Intrahepatic biliary disease because of Alagille syndrome (arteriohepatic dysplasia), or inspissated bile syndrome
Extrahepatic biliary disease because of biliary atresia, choledochal cyst, bile duct stenosis, cholelithiasis.
Pathophysiology
Bilirubin is the final product of heme catabolism, which is mostly derived from hemoglobin. Breakdown of red blood cell hemoglobin results in heme production (75% of source of bilirubin). Heme can also be derived (25% of source of bilirubin) from breakdown of other proteins such as myoglobin, cytochromes, and nitric oxide synthases. In the reticulo-endothelial system, heme is further catabolized by heme oxygenase (rate-limiting step for bilirubin production) to biliverdin. This is acted upon by biliverdin reductase to form bilirubin. Bilirubin is then bound to serum albumin in the plasma and is transported to the liver. Bilirubin dissociates from albumin, and with the help of carrier proteins such as ligandins, is taken up into the hepatocytes. Bilirubin is then conjugated by the uridine diphosphoglucuronyl transferase enzyme in the hepatocytes. Bilirubin glucuronide reaches the intestines via the gallbladder and common bile duct. In the intestines of the newborn, most of the bilirubin glucuronide is unconjugated by beta glucuronidase. Some of this unconjugated bilirubin is reabsorbed and gets into the enterohepatic circulation. The rest of the conjugated bilirubin reaches the colon, where the bacteria break it down to urobilinogen, which is then excreted. When this normal process of bilirubin formation and excretion is disrupted, hyperbilirubinemia results.[11]

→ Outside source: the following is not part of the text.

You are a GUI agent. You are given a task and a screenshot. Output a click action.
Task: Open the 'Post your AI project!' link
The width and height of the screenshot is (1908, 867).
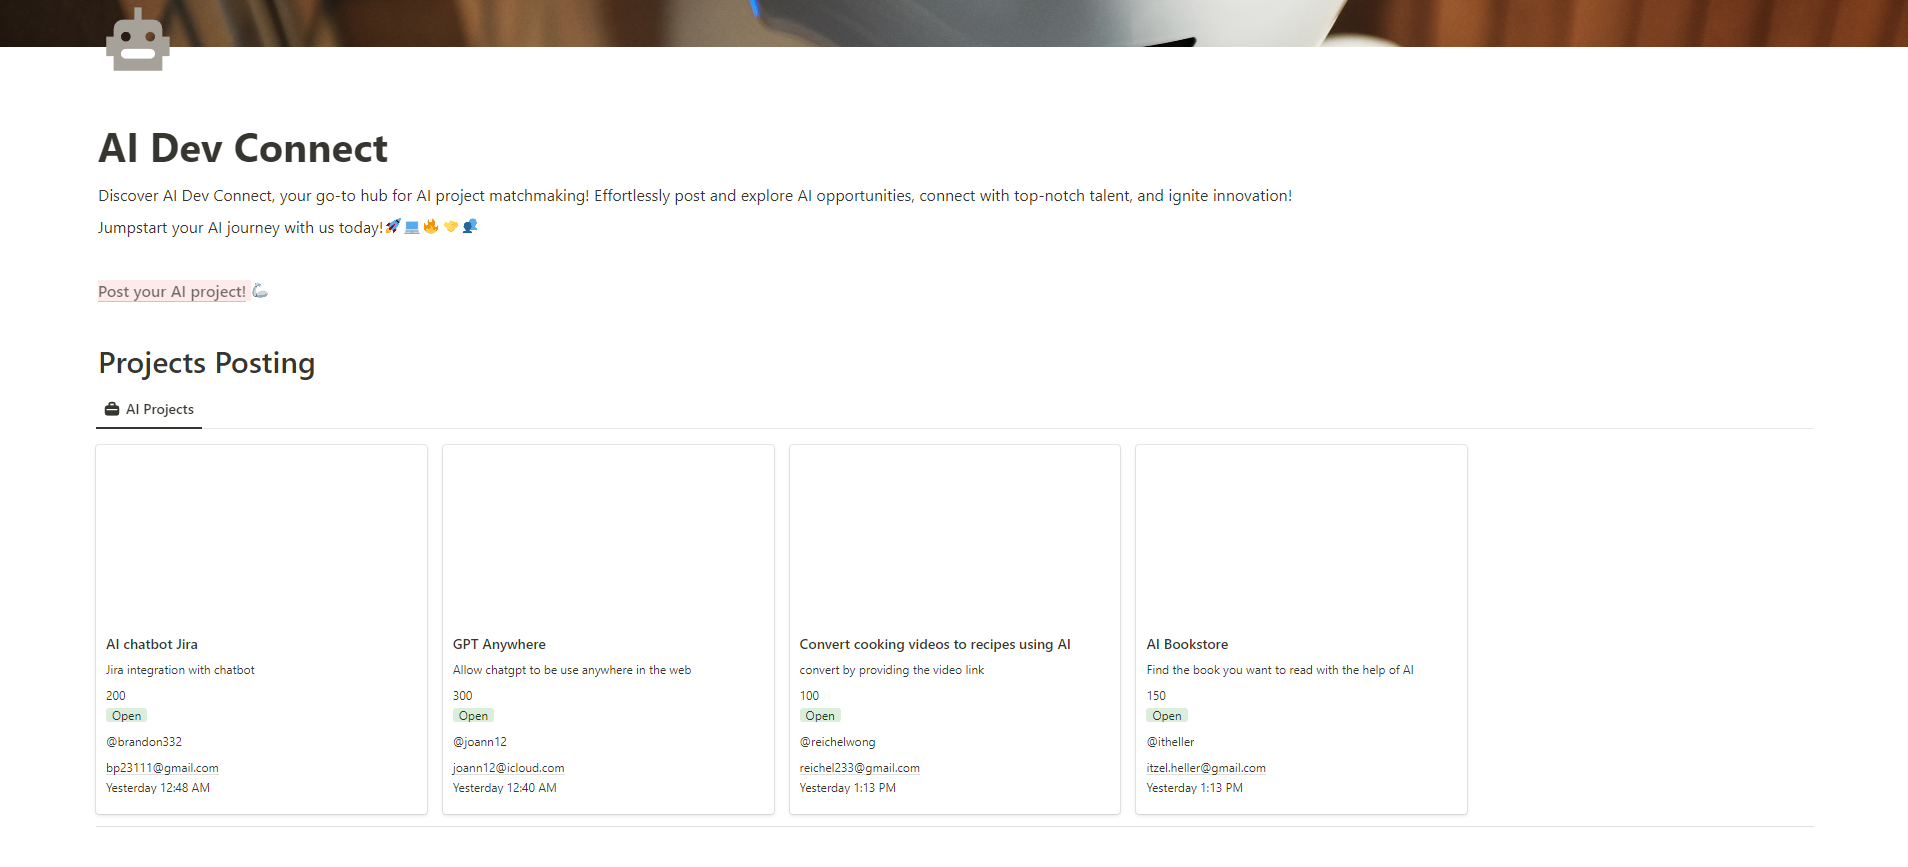pos(172,292)
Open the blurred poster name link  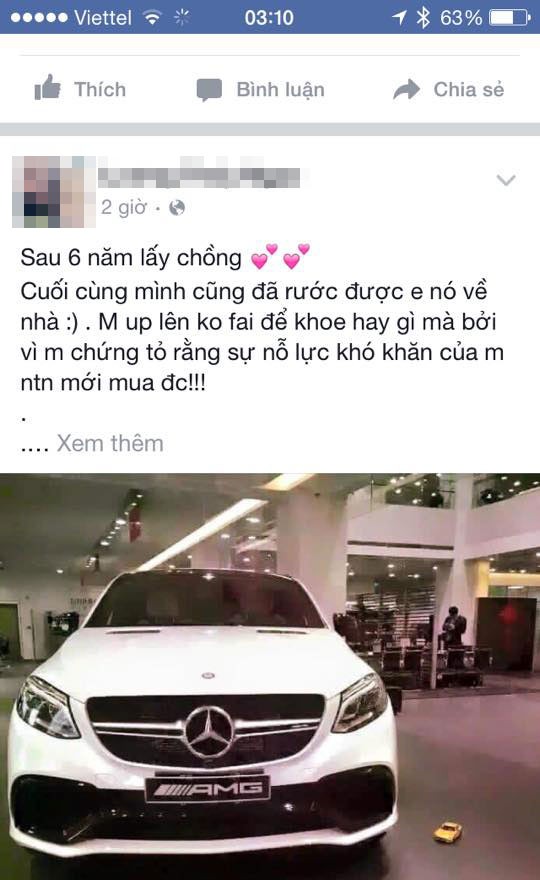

[Figure caption and citation for the preceding image starts]: Metabolic pathway of bilirubin with pathologies relating to unconjugated hyperbilirubinemia. 1. ABO incompatibility, Rhesus incompatibility, shorter RBC lifespan in neonates, bruising during delivery; 2. induced by inflammatory mediators associated with comorbidities of prematurity (e.g., respiratory distress syndrome, infection); 3. dissociation increased by acidosis, ketosis, renal failure; 4. permeable blood-brain barrier in term neonates and premature babies; 5. mutation in UGT1A1 gene results in Gilbert syndrome or Crigler-Najjar syndrome I and II; 6. unconjugated bilirubin load increased by decreased gut motilityCreated by BMJ Knowledge Centre [Citation ends].[Figure caption and citation for the preceding image starts]: Detail of liver lobule and its functions, highlighting pathologies that cause conjugated hyperbilirubinemia. Pathologies include: 1. portal vein thrombosis; 2. choledochal cyst; 3. infection (sepsis, E coli urinary tract infection, hepatitis A or B, toxoplasmosis, cytomegalovirus, syphilis, herpes), metabolic (Rotor syndrome, galactosemia, tyrosinemia, alpha-1 antitrypsin deficiency, hypothyroidism, cystic fibrosis, Zellweger syndrome), drugs, idiopathic neonatal hepatitis, total parenteral nutrition, neonatal hemochromatosis, shock/hypoxia/ischemia; 4. bile duct paucity, biliary atresia, Alagille syndrome, idiopathic neonatal cholestasis, progressive familial intrahepatic cholestasis, inspissated bile syndrome; 5. MRP2 (also known as ABCC2) gene mutations on the canalicular membrane of hepatocytes result in Dubin-Johnson syndrome, absence of OATP1B1 and OATP1B3 at the sinusoidal membrane of hepatocytes result in Rotor syndromeCreated by BMJ Knowledge Centre [Citation ends].
Classification
Physiologic jaundice
Physiologic jaundice is usually noted at postpartum day 2, peaks on days 3 through 5, and then decreases. Serum bilirubin levels up to 12 mg/dL are considered physiologic in term neonates.
Pathologic jaundice
Any jaundice in the first 24 hours of life is considered pathologic. Bilirubin levels exceeding 95th percentile, as defined by a nomogram, are pathologic.[1]